In the basement. An extension cord. Passed through a hole. He'd bored. In a joist. Which means she. Knew. That no pipe would. Hold. Under or technically. Above her. Weight. The beauty. Of the noose. Suggested she had. Googled "how to hang. Oneself with. An extension. Cord." Perfect. Holding his wife. Up by bear-hugging her. Calves, he listened for. Breath for. Ten minutes. To this night he dreams. That in-. Rush of. Air. Surpised it. Wasn't him and. Jealous she got. There first.
Yikes. That piece is a punch in the gut. It appears in the perfect collection titled Water Look Away by Bob Hicok.

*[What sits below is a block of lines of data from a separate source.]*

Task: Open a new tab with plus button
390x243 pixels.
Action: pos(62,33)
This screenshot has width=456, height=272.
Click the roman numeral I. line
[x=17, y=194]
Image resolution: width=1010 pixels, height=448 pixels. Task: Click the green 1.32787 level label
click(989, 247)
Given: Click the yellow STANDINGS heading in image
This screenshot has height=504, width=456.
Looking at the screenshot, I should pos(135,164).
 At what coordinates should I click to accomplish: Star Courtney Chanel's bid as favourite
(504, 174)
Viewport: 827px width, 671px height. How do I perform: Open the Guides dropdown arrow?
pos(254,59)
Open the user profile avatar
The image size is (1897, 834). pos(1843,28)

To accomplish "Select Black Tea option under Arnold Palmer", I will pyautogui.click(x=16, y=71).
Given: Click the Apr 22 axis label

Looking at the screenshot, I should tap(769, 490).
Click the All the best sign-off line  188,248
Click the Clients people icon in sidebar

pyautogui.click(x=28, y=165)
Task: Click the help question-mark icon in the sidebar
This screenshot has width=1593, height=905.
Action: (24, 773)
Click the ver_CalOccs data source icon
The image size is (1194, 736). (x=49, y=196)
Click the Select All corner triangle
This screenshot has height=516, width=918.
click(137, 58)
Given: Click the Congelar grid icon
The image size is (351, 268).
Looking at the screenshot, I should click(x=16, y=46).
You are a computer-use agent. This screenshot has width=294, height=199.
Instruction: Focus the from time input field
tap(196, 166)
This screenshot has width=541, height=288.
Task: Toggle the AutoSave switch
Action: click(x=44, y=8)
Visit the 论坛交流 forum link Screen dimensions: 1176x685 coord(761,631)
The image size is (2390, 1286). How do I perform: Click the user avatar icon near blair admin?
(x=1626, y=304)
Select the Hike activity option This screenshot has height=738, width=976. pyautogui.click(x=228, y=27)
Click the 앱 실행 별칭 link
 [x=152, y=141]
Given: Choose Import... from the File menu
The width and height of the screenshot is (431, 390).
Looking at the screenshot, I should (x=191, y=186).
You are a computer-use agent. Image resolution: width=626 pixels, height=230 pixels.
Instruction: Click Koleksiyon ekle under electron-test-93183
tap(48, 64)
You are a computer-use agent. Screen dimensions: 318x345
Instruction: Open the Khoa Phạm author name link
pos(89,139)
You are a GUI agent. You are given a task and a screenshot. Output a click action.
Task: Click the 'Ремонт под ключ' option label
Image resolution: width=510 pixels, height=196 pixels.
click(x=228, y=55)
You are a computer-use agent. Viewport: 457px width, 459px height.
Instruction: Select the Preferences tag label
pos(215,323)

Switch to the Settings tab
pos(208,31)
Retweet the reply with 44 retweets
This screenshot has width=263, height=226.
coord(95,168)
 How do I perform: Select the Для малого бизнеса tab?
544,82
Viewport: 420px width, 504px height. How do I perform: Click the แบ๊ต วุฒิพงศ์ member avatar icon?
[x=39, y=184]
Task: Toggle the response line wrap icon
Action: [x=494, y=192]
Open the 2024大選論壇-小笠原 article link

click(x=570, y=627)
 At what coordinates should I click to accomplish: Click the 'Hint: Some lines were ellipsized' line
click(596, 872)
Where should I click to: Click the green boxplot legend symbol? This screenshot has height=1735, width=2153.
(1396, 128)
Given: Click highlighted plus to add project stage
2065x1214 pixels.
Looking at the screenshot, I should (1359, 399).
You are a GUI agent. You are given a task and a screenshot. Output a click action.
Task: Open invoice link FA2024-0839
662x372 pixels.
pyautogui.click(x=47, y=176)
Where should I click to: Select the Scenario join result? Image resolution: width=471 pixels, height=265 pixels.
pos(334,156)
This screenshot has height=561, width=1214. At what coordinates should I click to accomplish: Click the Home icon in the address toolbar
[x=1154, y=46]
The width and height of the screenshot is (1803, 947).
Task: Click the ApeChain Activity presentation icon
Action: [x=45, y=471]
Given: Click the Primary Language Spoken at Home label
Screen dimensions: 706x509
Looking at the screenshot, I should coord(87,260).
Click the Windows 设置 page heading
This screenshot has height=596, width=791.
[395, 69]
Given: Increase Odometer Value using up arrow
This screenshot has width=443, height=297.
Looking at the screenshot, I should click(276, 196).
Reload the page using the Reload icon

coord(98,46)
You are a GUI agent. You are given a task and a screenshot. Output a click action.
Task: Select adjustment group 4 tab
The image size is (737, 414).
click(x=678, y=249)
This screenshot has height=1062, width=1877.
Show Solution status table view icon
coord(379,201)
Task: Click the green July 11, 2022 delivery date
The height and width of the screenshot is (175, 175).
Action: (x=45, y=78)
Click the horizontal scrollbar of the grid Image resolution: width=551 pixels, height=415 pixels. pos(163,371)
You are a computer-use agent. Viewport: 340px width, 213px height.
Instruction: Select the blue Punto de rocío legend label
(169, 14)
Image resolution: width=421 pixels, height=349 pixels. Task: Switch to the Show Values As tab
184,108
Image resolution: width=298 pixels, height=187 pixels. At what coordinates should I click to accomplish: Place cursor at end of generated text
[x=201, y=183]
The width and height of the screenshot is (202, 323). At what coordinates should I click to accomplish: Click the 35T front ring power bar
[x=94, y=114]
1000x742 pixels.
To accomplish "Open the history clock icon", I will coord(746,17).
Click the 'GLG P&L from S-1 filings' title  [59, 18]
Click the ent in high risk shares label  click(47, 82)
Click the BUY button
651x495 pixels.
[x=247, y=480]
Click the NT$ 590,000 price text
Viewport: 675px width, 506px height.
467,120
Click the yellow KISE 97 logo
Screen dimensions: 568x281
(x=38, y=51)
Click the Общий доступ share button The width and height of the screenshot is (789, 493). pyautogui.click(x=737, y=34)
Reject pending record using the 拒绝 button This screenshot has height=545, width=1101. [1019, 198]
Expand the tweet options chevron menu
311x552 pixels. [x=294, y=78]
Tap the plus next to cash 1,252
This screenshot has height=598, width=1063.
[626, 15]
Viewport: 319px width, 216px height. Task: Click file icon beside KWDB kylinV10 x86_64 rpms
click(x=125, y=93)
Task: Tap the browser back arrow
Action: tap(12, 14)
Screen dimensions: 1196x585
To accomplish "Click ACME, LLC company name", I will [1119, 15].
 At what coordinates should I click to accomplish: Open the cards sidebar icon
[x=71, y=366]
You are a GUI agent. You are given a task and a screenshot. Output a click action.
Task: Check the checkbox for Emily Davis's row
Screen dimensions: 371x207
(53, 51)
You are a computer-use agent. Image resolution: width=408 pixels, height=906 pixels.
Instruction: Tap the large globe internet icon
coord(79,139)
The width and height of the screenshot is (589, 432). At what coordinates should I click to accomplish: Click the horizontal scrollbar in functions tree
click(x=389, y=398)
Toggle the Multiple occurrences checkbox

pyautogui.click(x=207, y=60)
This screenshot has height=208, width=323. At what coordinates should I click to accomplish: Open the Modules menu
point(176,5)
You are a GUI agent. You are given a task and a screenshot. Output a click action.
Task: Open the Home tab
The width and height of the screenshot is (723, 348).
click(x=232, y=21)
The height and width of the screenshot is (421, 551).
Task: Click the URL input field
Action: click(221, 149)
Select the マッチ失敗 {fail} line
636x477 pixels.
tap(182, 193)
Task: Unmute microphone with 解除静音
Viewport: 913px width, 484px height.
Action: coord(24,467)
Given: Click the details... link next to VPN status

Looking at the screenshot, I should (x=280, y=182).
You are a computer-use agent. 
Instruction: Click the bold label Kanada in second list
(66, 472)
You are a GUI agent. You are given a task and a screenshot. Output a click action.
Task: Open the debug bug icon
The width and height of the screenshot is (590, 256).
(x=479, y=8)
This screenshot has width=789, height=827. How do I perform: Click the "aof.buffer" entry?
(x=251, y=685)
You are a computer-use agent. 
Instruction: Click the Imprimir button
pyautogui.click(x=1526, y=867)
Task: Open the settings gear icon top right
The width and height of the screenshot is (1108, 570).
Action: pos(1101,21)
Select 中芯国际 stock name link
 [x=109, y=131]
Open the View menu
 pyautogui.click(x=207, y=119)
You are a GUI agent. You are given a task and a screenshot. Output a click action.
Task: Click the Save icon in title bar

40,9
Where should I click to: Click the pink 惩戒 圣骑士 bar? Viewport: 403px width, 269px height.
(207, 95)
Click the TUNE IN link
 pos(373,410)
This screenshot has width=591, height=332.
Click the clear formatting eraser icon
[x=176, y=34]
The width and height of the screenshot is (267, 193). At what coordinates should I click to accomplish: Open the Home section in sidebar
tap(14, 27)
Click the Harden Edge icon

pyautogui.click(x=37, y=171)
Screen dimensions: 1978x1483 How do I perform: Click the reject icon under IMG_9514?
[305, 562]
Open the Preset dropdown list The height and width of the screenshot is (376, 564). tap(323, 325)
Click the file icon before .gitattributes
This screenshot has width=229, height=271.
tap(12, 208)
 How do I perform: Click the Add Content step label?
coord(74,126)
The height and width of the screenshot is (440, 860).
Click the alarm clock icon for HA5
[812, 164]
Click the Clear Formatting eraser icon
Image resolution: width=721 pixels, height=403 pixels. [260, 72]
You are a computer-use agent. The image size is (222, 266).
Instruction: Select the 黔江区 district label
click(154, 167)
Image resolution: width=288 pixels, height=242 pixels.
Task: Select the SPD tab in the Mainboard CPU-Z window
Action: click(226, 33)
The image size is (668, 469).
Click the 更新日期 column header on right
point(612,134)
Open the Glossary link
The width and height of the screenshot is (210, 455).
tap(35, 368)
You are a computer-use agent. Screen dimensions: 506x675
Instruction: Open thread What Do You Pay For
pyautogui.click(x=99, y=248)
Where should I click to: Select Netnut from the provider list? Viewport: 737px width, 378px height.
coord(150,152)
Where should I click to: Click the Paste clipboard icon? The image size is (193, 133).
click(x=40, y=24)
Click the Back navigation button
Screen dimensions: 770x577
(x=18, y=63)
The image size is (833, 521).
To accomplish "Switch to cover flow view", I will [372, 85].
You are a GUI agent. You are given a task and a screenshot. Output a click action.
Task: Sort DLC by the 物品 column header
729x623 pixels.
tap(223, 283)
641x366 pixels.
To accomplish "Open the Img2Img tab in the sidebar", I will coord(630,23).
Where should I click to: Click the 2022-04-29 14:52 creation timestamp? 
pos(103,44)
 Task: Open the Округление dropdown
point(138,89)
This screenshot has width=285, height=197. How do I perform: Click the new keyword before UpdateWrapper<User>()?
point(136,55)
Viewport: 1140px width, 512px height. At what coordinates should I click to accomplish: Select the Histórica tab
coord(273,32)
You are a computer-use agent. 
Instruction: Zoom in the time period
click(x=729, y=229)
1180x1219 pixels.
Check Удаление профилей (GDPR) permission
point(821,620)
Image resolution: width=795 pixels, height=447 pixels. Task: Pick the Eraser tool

The book follows a narrative about a married couple, both of whom seemingly suffer from depression, dealing with life and infidelities. The first piece of the collection is the one above and lets us know how their relationship will ultimately conclude.
The use of periods provides an anxious tone to the poem, forcing the reader to choke out words as if speaking through a panic attack or heavy sob. The full stops provide the second benefit of allowing the severed sentences to carry a meaning separate from the larger body of the line.
To this point, the first three lines are just laying down the setting. The first truly isolated word is “knew” which forces us to pause on a close reading and wonder why the speaker needed to emphasize her knowledge of what exactly. We don’t know yet. More on that as the poem unfolds. Our next isolated word is “hold” which is exactly what we do when we reach it. This is an instruction as much as it is a part of the larger idea. We pause a moment and we begin to understand what is happening. Dread starts to leak in through the pauses in the piece.
The inclusion of “technically” is the first moment that we are shifted from the potential sorrow of the speaker. Having the sense of mind to insert a technicality implies a certain level of distance from the emotion of an event. There are different kinds of sorrow — the sorrow of the unexpected, which is chaotic and unreasoned. The sorrow of the undesired is wholly separate in that we have had time to consider it fully and instead feel the heartbreak of seeing something terrible come to fruition. This sorrow contains a certain distance resultant of our knowledge. Not only does the speaker’s subject know something, but the reader learns of the speaker’s knowledge that this might happen.
Again, an isolated instruction but this time through the homophone “weight.” It is a reminder to slow down and consider every sentence for what it is really saying. “The beauty” following a direct reference to her body seems to imply that he is referring to the beauty of this woman, but the very next line romanticizes the noose. Our thoughts are confirmed. This is a suicide. But our speaker is using some fucking disturbing language to describe the tool used, exposing a bit of his psyche in the process.
The repetition of “extension cord” with the newly inserted stop between the words forces us to revisit the beginning and compare the pacing. The stops are made less sensical (and have been for a while), implying the speaker’s anxiety is increasing. Again, we are treated to a strange word to be found in a poem about suicide: “perfect.” The noose, the means of her death, was perfect, not her death itself.
As if to address the potential misinterpretation a reader might have about the speaker’s feelings, the next amputated sentence carries some love. “Holding his wife.” We now know the relationship and the pathos of the moment — he could have grabbed her. Also, note that he speaks of her as if she is still there. He is holding his wife as opposed to her body. The next line doubles down on this idea while also letting us know that she is gone: “Up by/ bear-hugging her. Calves, he/ listened for. Breath for. Ten/ minutes.” He held her for ten minutes, head placed against her chest. This scene is both beautiful and haunting for the lack of description of his state. If you imagine this moment closely - his holding her for ten minutes and quietly listening for a breath while she is still attached to the joist, it is heartbreaking and morbid.
The poem closes with a turn, “jealous she got./ There first,” forcing us to reexamine some earlier details. Why did he bore the hole in the joist? Was that what she knew? And now his confidence that a pipe couldn’t hold makes sense, along with his admiration of the noose. His love for her and sadness for her actions are clear through his dreams in which she takes a breath, but they are stained with his suicidal ideations, but at no point in the poem is a physical embodiment of his grief described. Jay-Z once said “I can’t see it coming down my eyes,/ so I gotta make the song cry” and that is exactly what Hicok did with this form. Because of his envy, the speaker can’t physically express sorrow so the poem does it for him.